Summary
In the velvet-cocooned parlors of Gilded-Age Manhattan, where champagne breathes louder than conscience, Dickey Derrickson—cashmere-clad, irony-soaked, allergic to anything resembling a wage—trades his birthright of leisure for a tarnished badge merely to impress the wasp-tongued Madge Earle. Yet the agency he snaps up is a mausoleum of dusted files and ringing silence; to conjure clientele he stages a city-wide waltz of larceny, commissioning pickpockets to plunder his own coterie so he might swoop in as savior. The prank curdles when old chum Tom Burroughs begs retrieval of incriminating billet-doux penned to man-eater Viola Devore; Viola, stung by dismissal, kidnaps Tom, turning farce into cliffside peril.

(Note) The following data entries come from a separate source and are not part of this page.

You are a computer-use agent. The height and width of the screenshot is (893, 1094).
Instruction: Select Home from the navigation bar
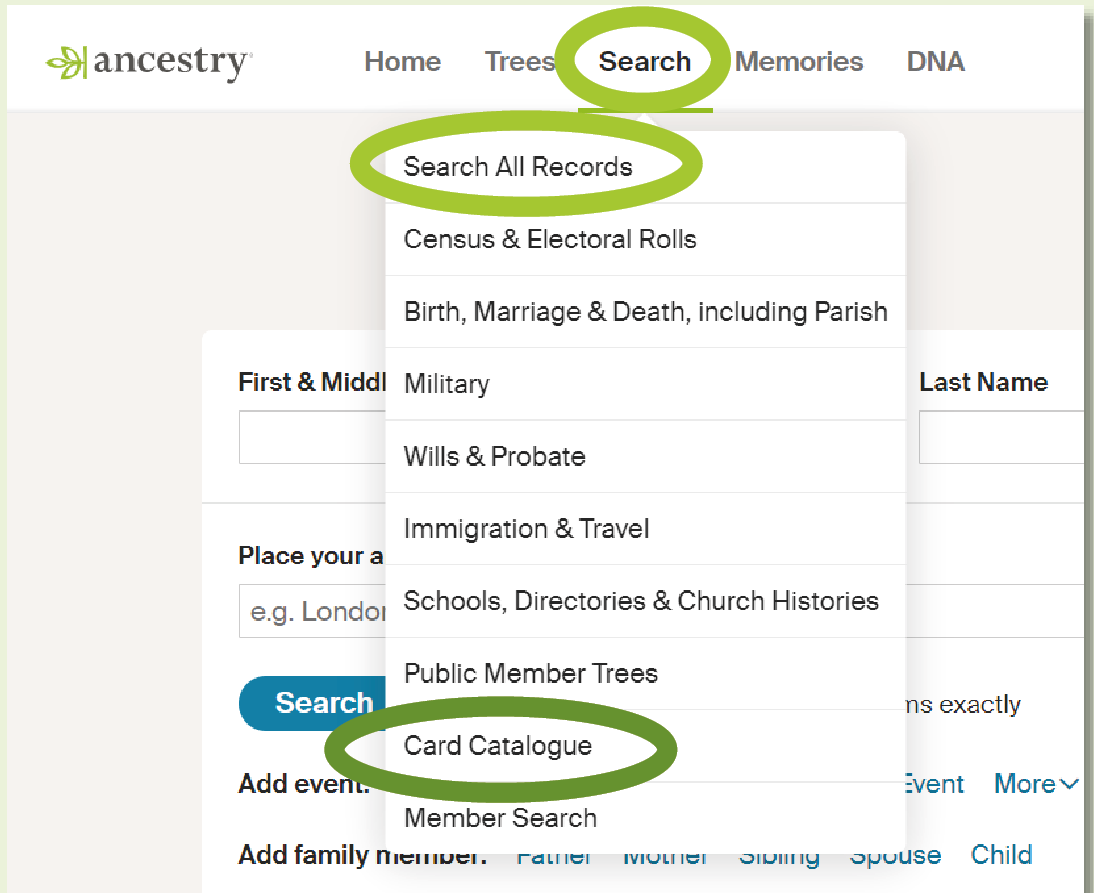[x=402, y=62]
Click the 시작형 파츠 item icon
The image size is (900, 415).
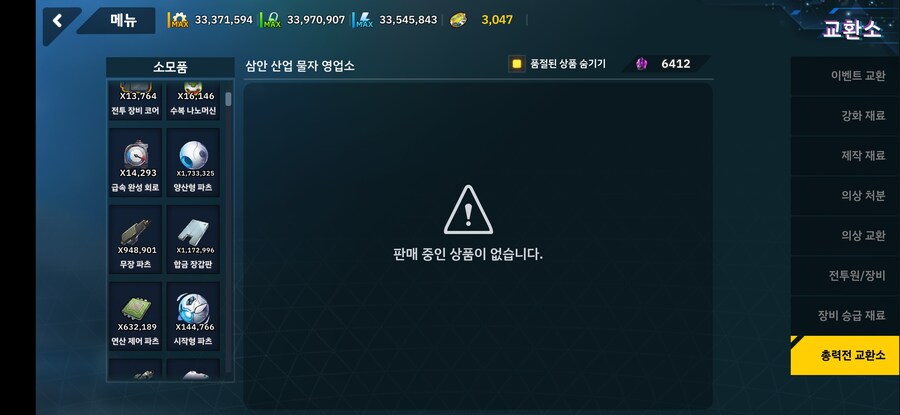click(193, 308)
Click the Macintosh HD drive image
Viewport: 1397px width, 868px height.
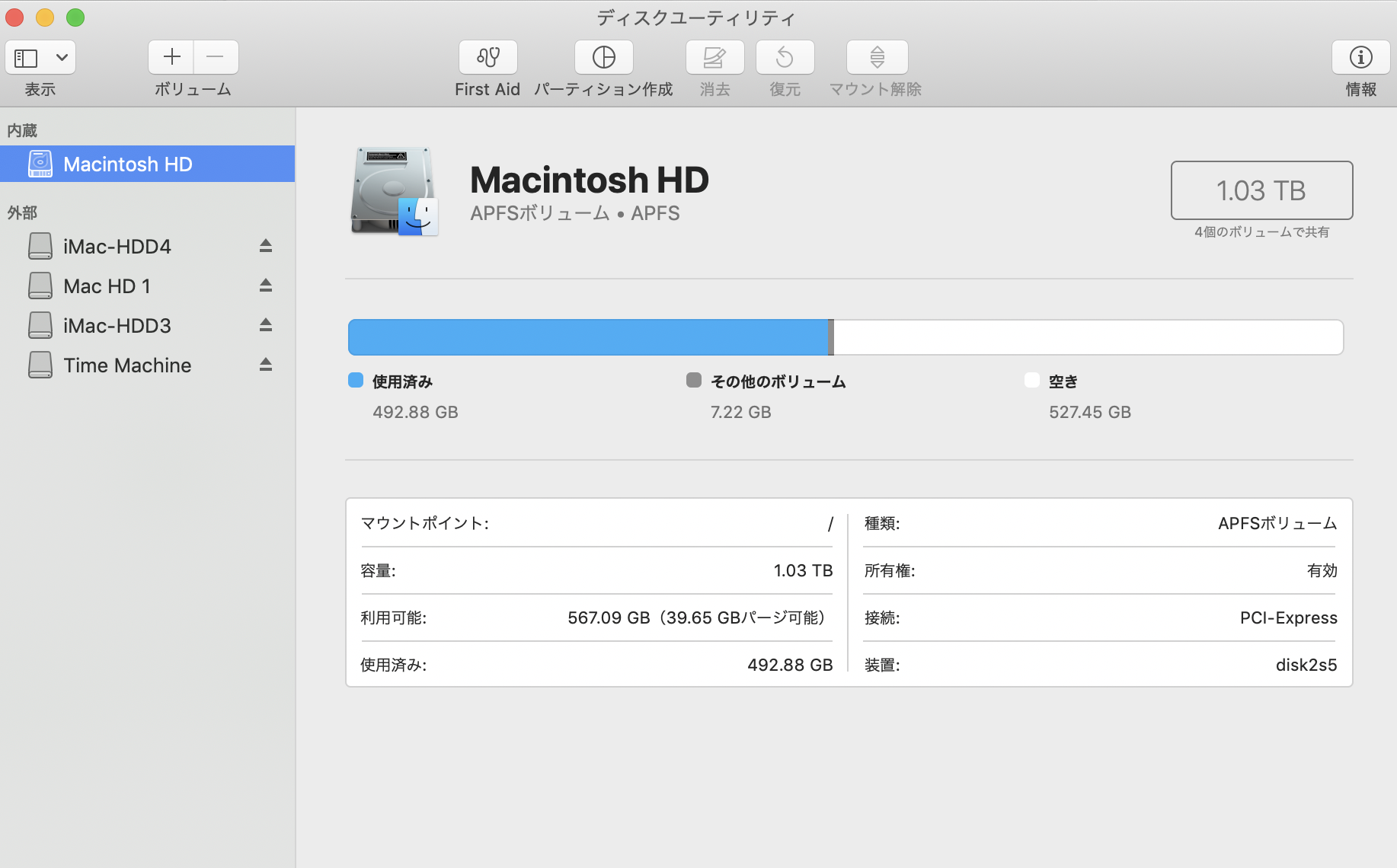point(394,192)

Dickey, scrambling down fire escapes and across moonlit rooftops, outwits both his paid goons and the velvet-clawed Viola, recovers every monogrammed gift previously pilfered, and drags Tom back to the altar in time for the wedding bells to absolve him. Madge, stunned by the acrobatics, swaps scorn for a ring, and the erstwhile loafer discovers that usefulness, like absinthe, can be dangerously addictive.
Synopsis
The very wealthy and very idle Dickey Derrickson is scorned by his fiancée Madge Earle because of his refusal to work. To counter her criticism, he buys a detective agency that has no cases, but Madge discovers the ruse. To create a demand for his services, Dickey hires a group of thugs to steal valuables from his rich friends. Meanwhile, when old friend Tom Burroughs, who is engaged to Dick's sister Dot, appeals to Dick to retrieve some love letters that he had written to vamp Viola Devore, Dick goes into action. He secures the letters, but for revenge, Viola kidnaps Tom. Dickey tries to rescue his chum and recovers all the wedding presents stolen by his crooks, thus convincing Madge that he can be serviceable after all.